SOURCE:
[Start]

Tag: Grace

  • He Came Anyway

    He Came Anyway

    There’s a story in the book of Luke about Mary and Martha.

    Martha was serving. Working. Putting on a dinner for Jesus. He was physically in her house and she was trying to take care of Him. Making sure everything was right.

    If we are being honest we’d probably all be doing the same thing. If Jesus were in your house, you’d probably make sure your liquor cabinet was shut and the wrong sort of music wasn’t playing. Then you’d worry about the food. Then whether anything was out of place.

    We forget He already knows about the liquor cabinet. Already knows about the music. Whatever Martha had quietly straightened up before He arrived, He knew about that too. He showed up anyway.

    Her sister Mary was just sitting there listening.

    So Martha went to Jesus and did what any reasonable person would do. She asked Him to tell Mary to get up and help.

    Jesus sided with Mary.

[End]

GOAL: Can you rewrite the part of the post on Mary and Martha that begins at the words "There’s a story" and stops after "sitting there listening.", renaming every "liquor cabinet" as "wine rack"? The entries that follow come from a different source than the text above.

RECORDS SHOWN:
[Start]

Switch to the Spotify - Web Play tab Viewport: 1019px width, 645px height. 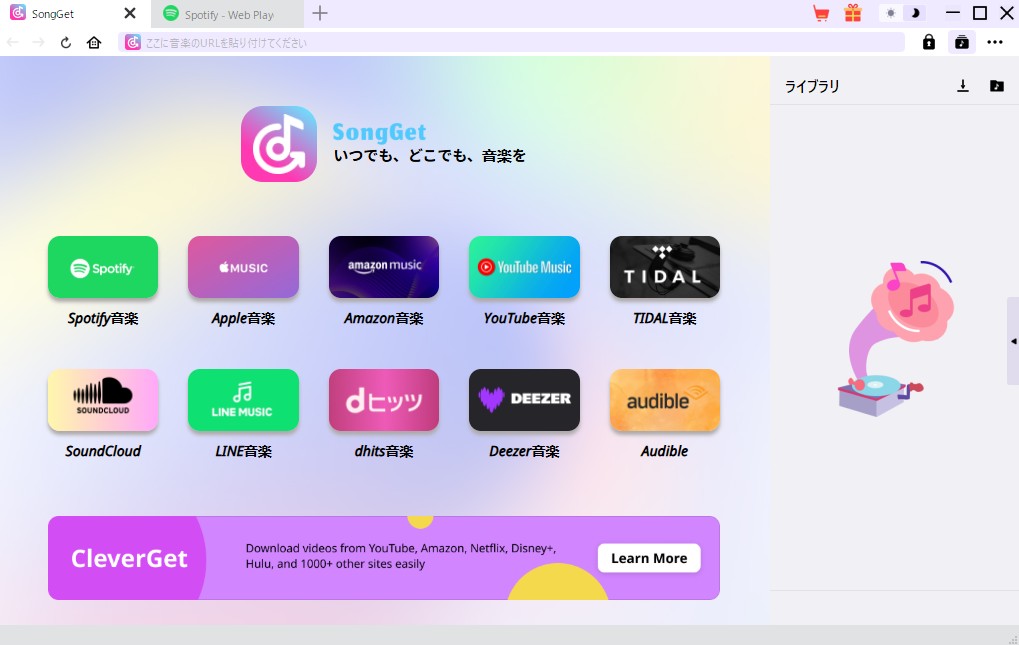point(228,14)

[End]
[Start]

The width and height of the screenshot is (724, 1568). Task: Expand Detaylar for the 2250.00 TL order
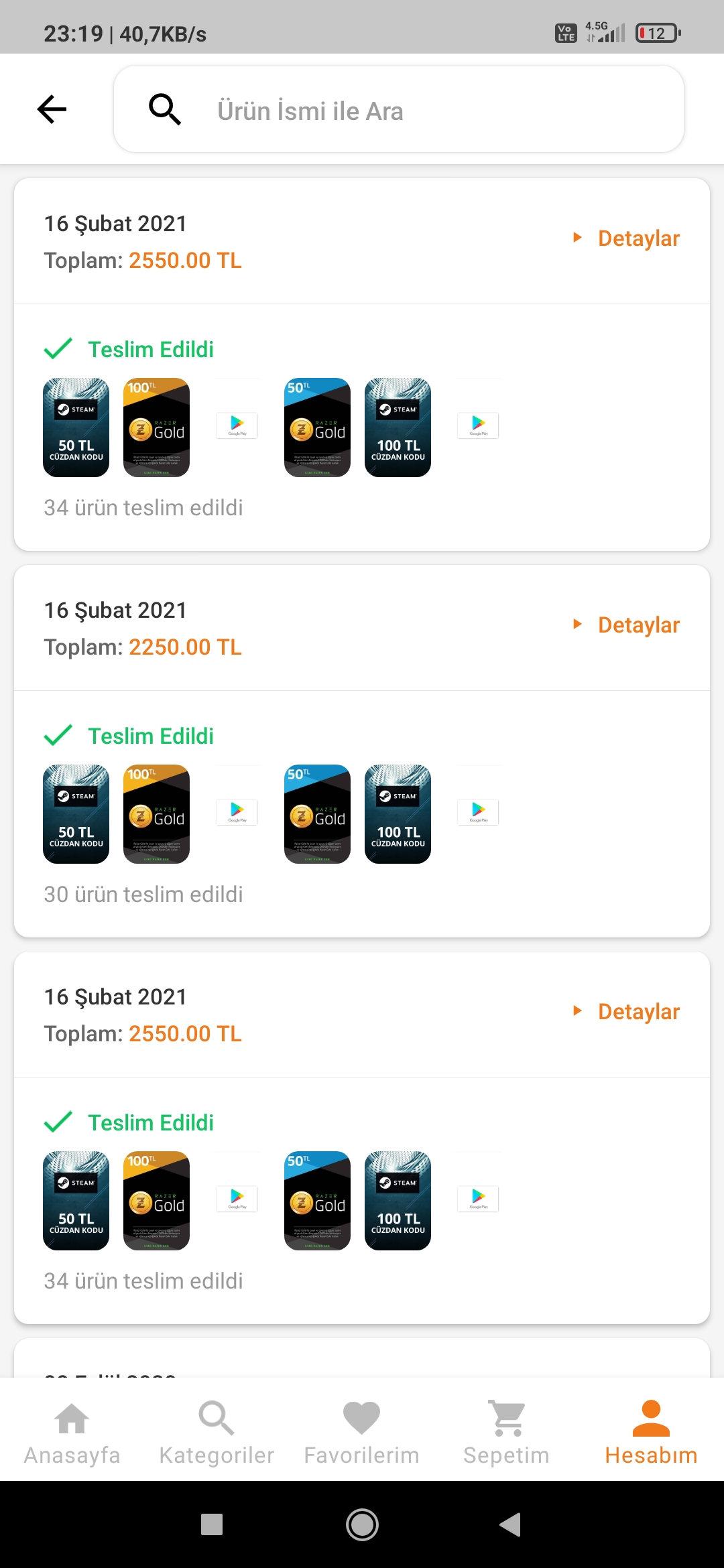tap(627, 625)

[End]
[Start]

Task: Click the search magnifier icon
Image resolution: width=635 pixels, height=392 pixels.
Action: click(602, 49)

[End]

EXPECTED ANSWER:
There’s a story in the book of Luke about Mary and Martha.

    Martha was serving. Working. Putting on a dinner for Jesus. He was physically in her house and she was trying to take care of Him. Making sure everything was right.

    If we are being honest we’d probably all be doing the same thing. If Jesus were in your house, you’d probably make sure your wine rack was shut and the wrong sort of music wasn’t playing. Then you’d worry about the food. Then whether anything was out of place.

    We forget He already knows about the wine rack. Already knows about the music. Whatever Martha had quietly straightened up before He arrived, He knew about that too. He showed up anyway.

    Her sister Mary was just sitting there listening.